Problem details: Reproduce every line of the records below word for word, leaving out the pictures.

Source records:
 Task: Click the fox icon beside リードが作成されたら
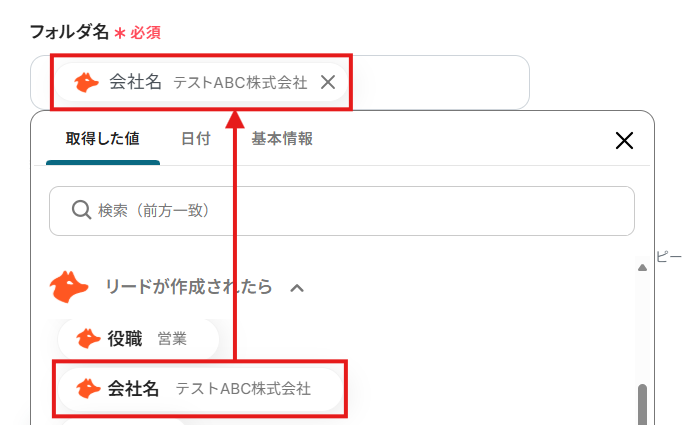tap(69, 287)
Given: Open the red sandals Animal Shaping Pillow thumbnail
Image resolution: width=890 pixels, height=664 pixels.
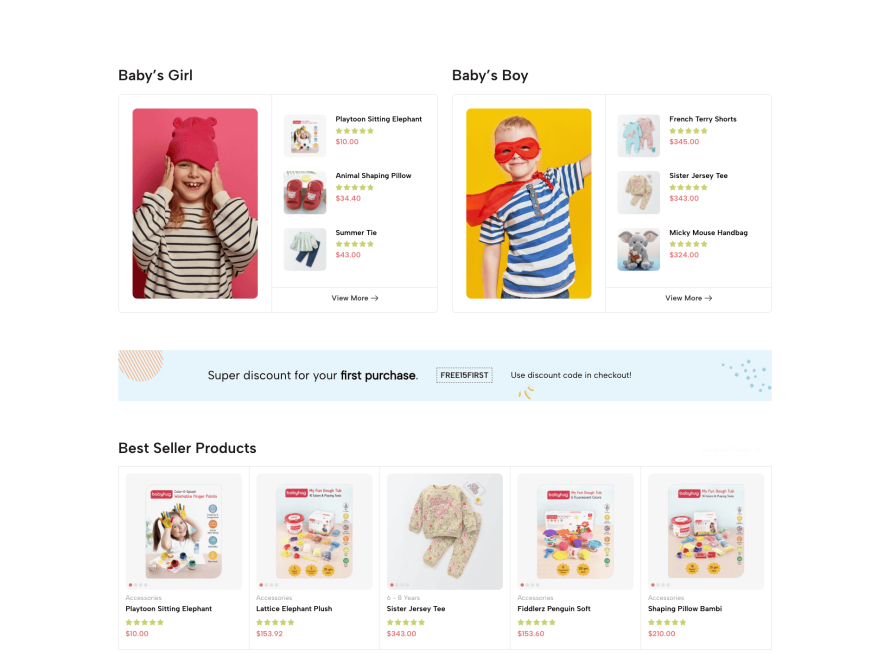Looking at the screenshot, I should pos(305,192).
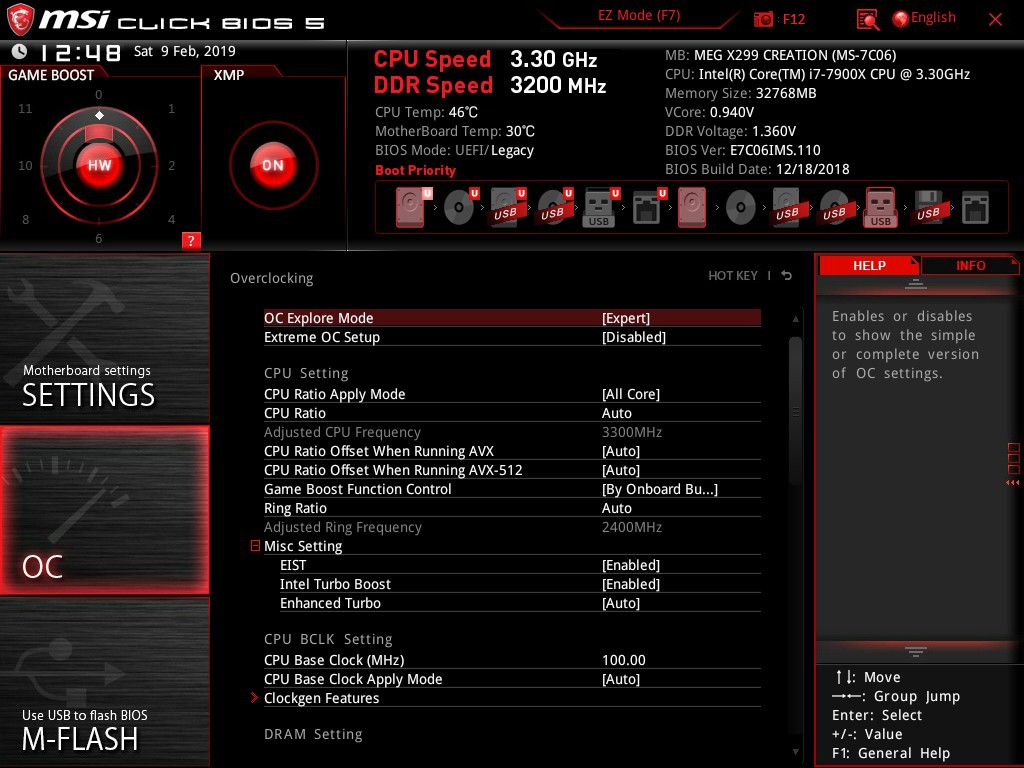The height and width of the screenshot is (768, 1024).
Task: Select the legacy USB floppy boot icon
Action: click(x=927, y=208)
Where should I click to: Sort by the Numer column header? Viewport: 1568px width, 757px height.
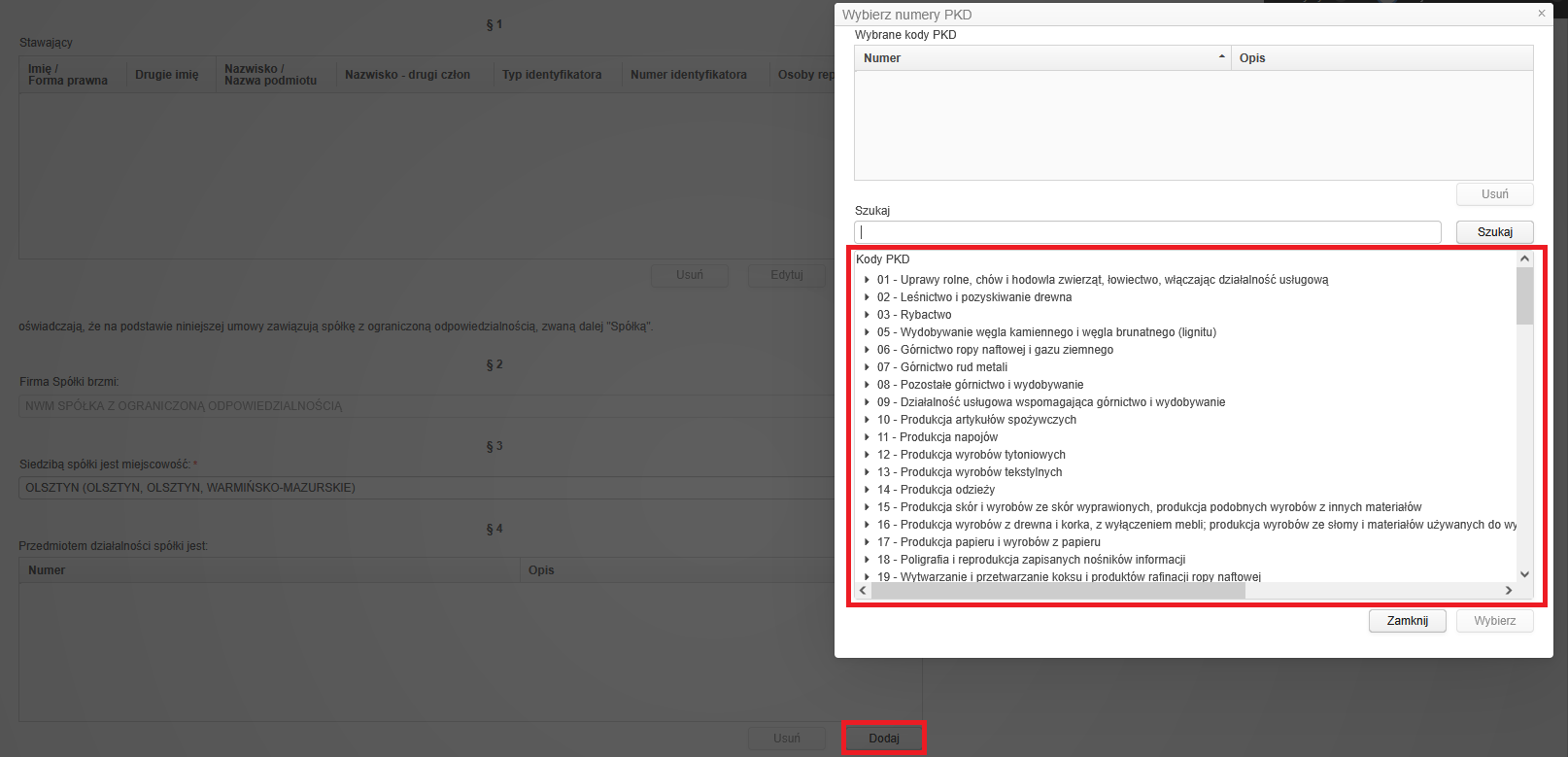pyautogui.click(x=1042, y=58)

Result of the task:
 Task: Click the fox icon beside リードが作成されたら
tap(69, 287)
Given: Open the red sandals Animal Shaping Pillow thumbnail
Image resolution: width=890 pixels, height=664 pixels.
Looking at the screenshot, I should pos(305,192).
The height and width of the screenshot is (768, 1024).
Task: Select the legacy USB floppy boot icon
Action: click(x=927, y=208)
Where should I click to: Sort by the Numer column header? Viewport: 1568px width, 757px height.
pyautogui.click(x=1042, y=58)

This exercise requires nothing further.